The company’s engineers are, as of writing, optimising their own proprietary algorithms for cloud-based processing of sonar and camera data. It additionally owns and operates a private cloud server, powered by its own dedicated computers, which will be key for initial deployment as part of v.dron and other AUV services Subdron offers.

“Building our cloud first required networking two reasonably normal desktop computers with powerful graphics cards, and then we used Citrix GUI to optimise the server,” Carrera recounts.

“That ranged from minor things like optimising the visualisations to make it comfortable to work with, to ensuring connection security in order to prevent our data or our clients’ data from getting leaked.”

Further down the road, however, Subdron anticipates switching from its own cloud to either AWS, Azure Maps or another major industrial cloud service provider with applicability for geospatial and hydrographic data hosting, particularly to yield improvements toward scalability and ease of maintenance. Such providers’ use of machine learning to accelerate data processing is also expected to bring service quality benefits as Subdron takes on larger or more data-dense survey projects.

To distant shores

One can surmise that there are various other applications to which the technologies inherent to Subdron’s RON and v.dron capabilities are well suited. Some currently offered include bathymetry and side-scan sonar surveys for a range of assets, as well as port wall inspections (referred to by the company as ‘p.dron’) in which the Sparus II can scan up to 1–2 km of a quay wall within 8–12 hours (depending on customer requirements on data resolution).

“There are a couple of other mission types that have been asked of us and that we’ve been able to explore. One is hydroelectric dams and power plants, which we’ve already adapted our technology towards,” Carrera says.

“Another is underwater pipe or cable inspections; we’re confident some minor adaptations are all it’ll take to have our AUVs follow such infrastructure, centring the pipe or cable in the correct position to ensure consistent and high-resolution scanning of it. Transatlantic and Baltic cables would likely be out of this AUV’s reach, however, so we’d likely need to get a bigger vehicle before engaging at that scale.”

Further ahead, Subdron is also looking beyond riverine, lake-based and coastal operations. Wind farms pose one such area of interest, given their constant need for inspections and maintenance with regard to structural integrity and biofouling, particularly because biofouling can upset the weight distribution of the foundations of the wind farm turbine.

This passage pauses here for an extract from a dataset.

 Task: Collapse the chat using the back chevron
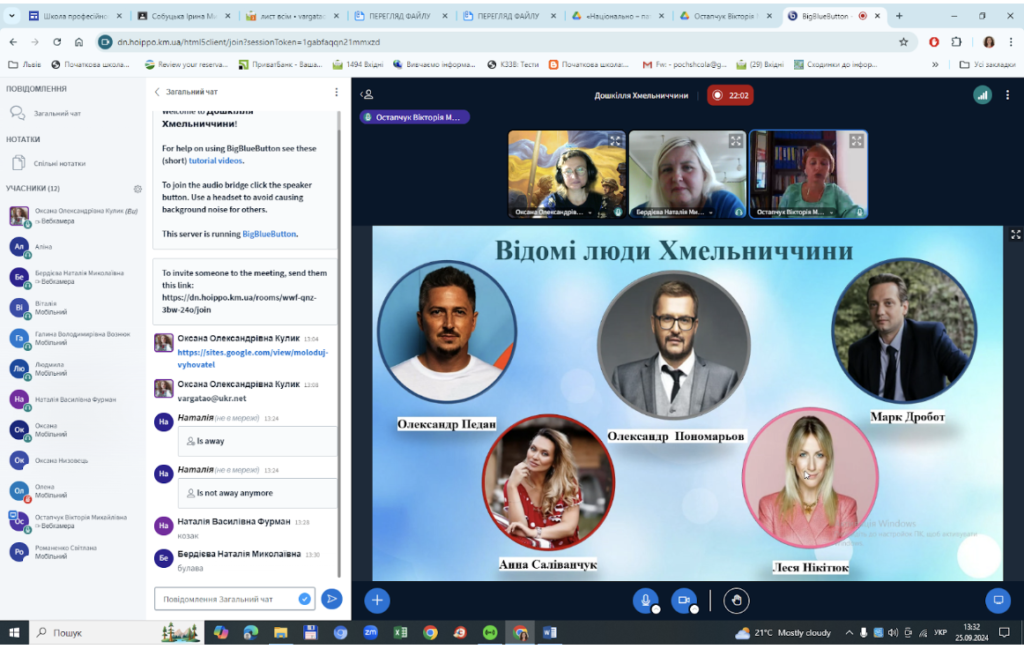[157, 92]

“Surveying deeper infrastructure requires either much more expensive AUVs for diving deeper – which wouldn’t be good for the prices of our services – or, the more likely approach we’ll take, different kinds of sensors, like magnetometers or sub-bottom profilers, especially because offshore asset managers want to put cables and other systems below the seabed, where they’ll be protected from corrosion but where cameras and imaging sonars can’t inspect them,” Carrera continues.

“Until then, we’ll likely start with surveys that take our preferred AUV down to its depth limits at 100–200 m deep, and thereby provide as much value as we can from the platform that we have; when we’re regularly performing at the limit of what Sparus II can do, then we’ll consider diversifying our fleet as a natural next step in scaling-up our services.”

The company is also constantly watching the subsea industry for new sensors, and is eyeing 3D sonars in particular as new products in that vein are released in smaller sizes and with lower power consumption; the 3D-15 from Water Linked, for example, is cited as a prominent example of such innovations that Subdron is waiting to receive, integrate and trial for its capabilities.

“This kind of sonar will likely help us significantly in increasing the speed and density with which we can gather data,” Carrera says. “Testing it in our AUVs will make much clearer just how far and in what ways it could improve our data quality, but from our initial impressions and discussions with Water Linked, it looks like very promising tech.”

Key suppliers

AUV platform: IQUA Robotics

Sonars (mechanically rotating): Impact Subsea

Multibeam echosounder: Imagenex

Subsea cameras: DeepWater Exploration Inc.